| WHAT IS REQUIRED |
Copy every line of the records below word for word, and leave the pictures out of your copy.

| RECORDED INFORMATION |
======

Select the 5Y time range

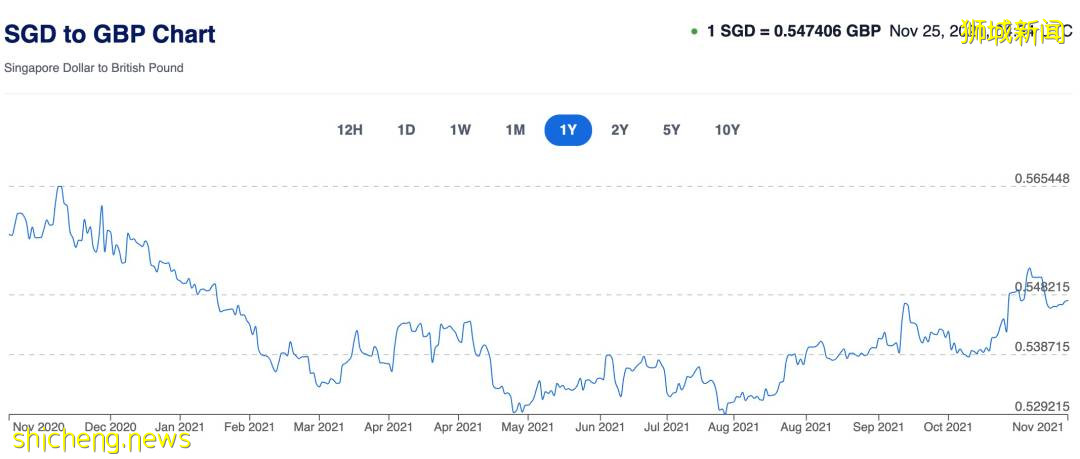pyautogui.click(x=671, y=130)
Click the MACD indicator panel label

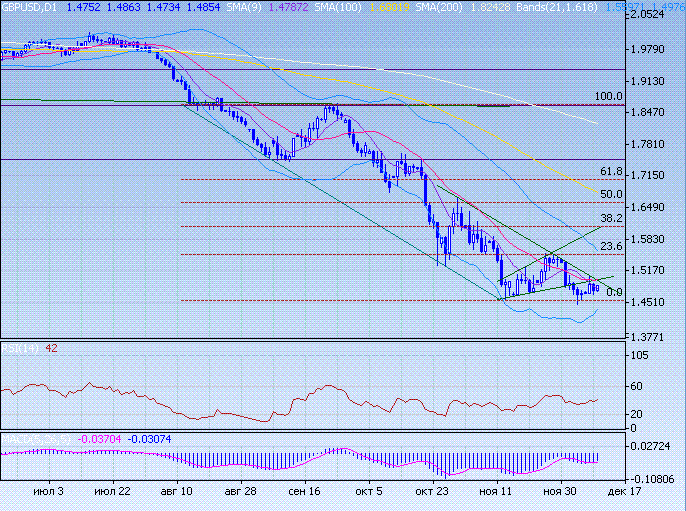(x=36, y=438)
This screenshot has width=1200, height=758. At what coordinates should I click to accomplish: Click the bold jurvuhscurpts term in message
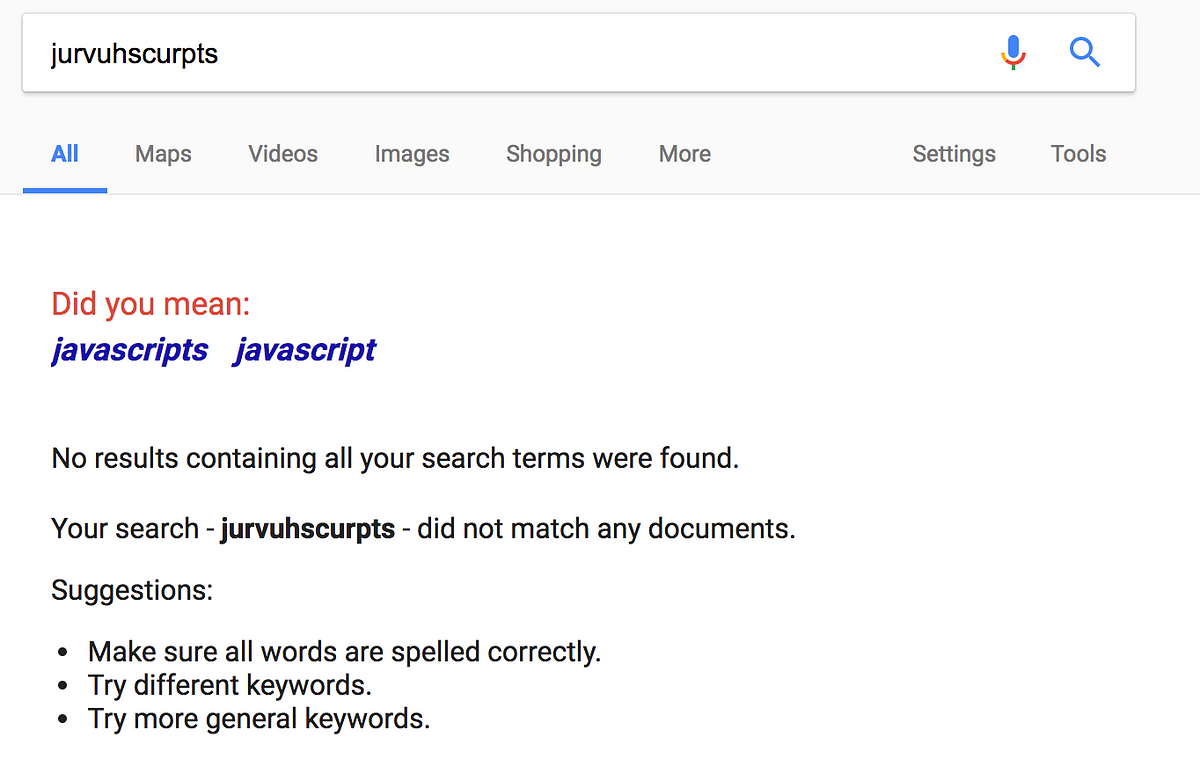(308, 528)
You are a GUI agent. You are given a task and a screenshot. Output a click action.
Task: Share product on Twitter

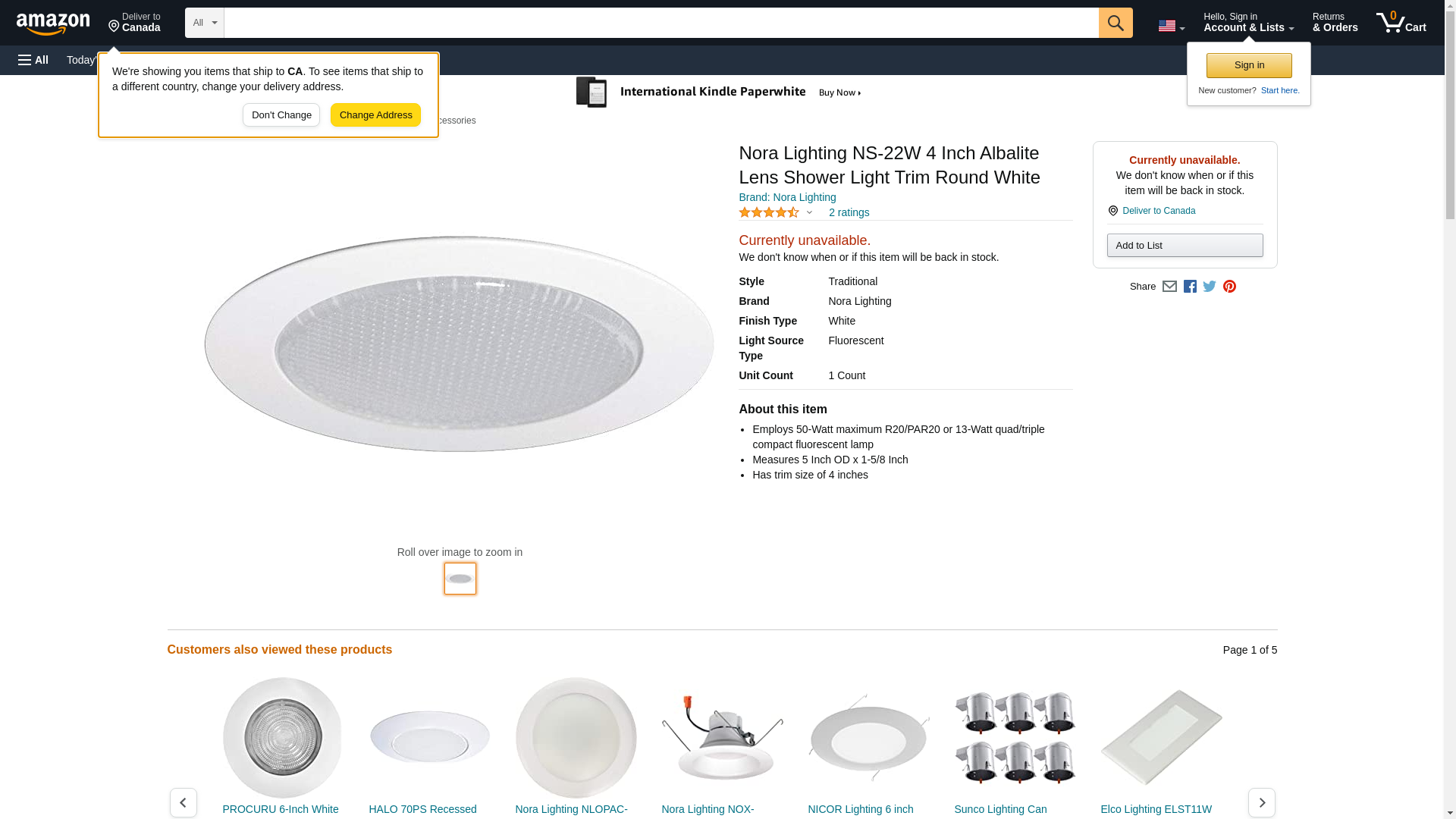coord(1210,287)
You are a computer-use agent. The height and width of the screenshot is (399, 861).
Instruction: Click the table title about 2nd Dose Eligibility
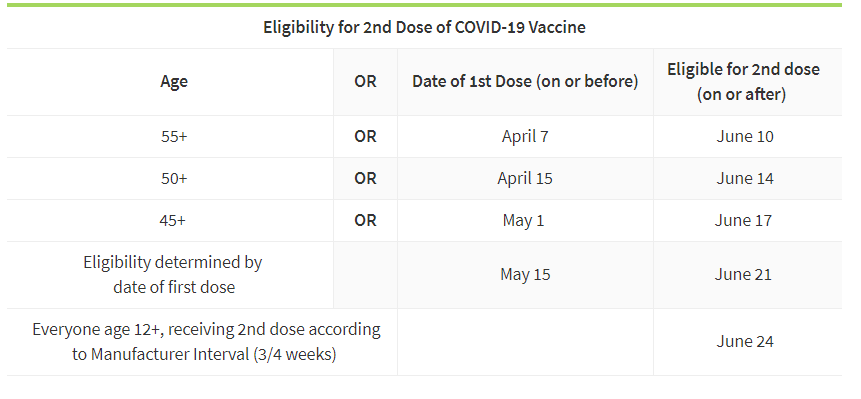(x=424, y=27)
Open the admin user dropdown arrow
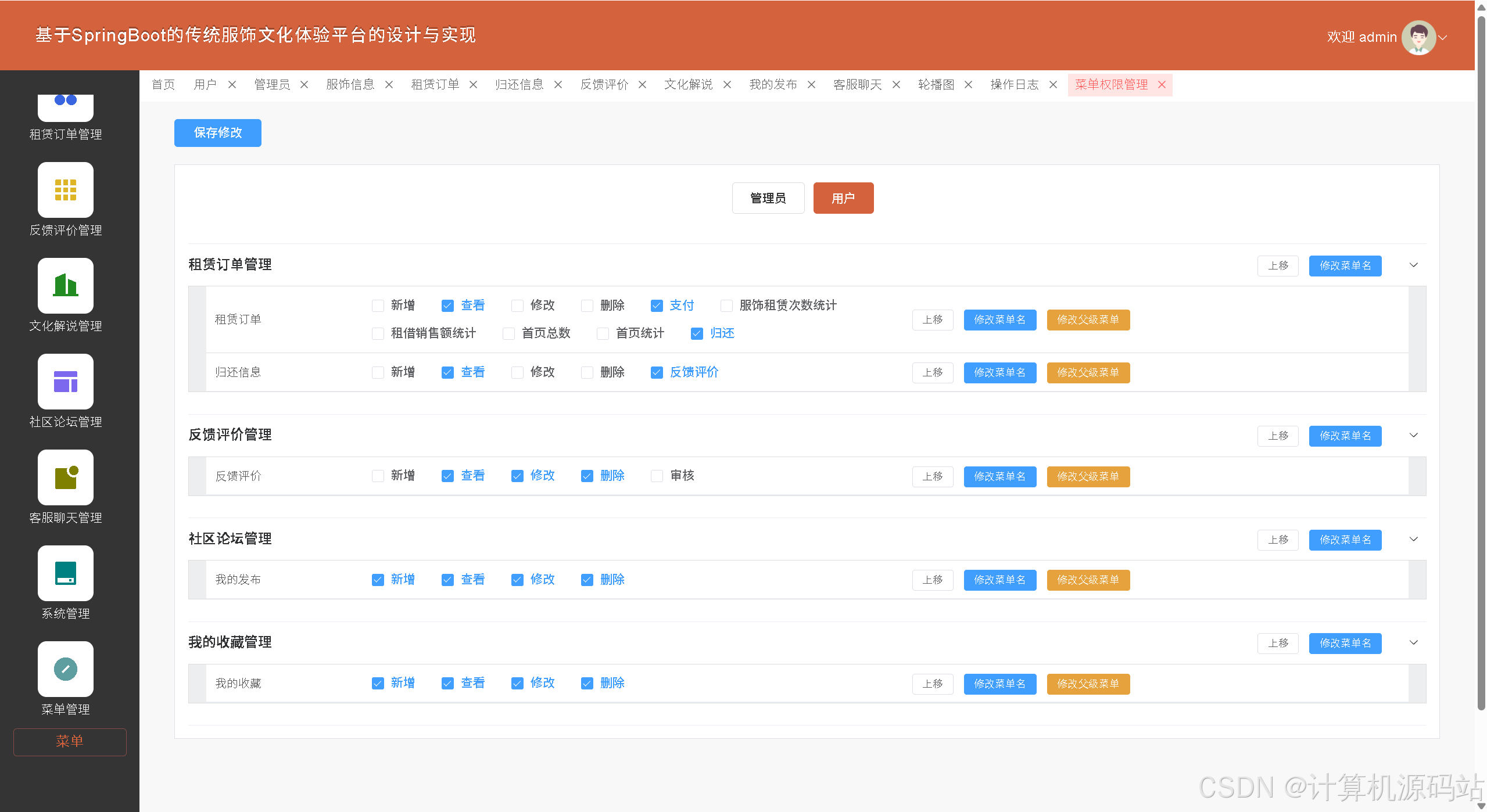 [1443, 37]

======

| OUTPUT |
Select the 5Y time range

pyautogui.click(x=671, y=130)
Click the MACD indicator panel label

(x=36, y=438)
This screenshot has width=1200, height=758. At what coordinates should I click to accomplish: Click the bold jurvuhscurpts term in message
(308, 528)
You are a GUI agent. You are given a task and a screenshot. Output a click action.
Task: Share product on Twitter

coord(1210,287)
You are a computer-use agent. The height and width of the screenshot is (399, 861).
Instruction: Click the table title about 2nd Dose Eligibility
(x=424, y=27)
Open the admin user dropdown arrow
 [1443, 37]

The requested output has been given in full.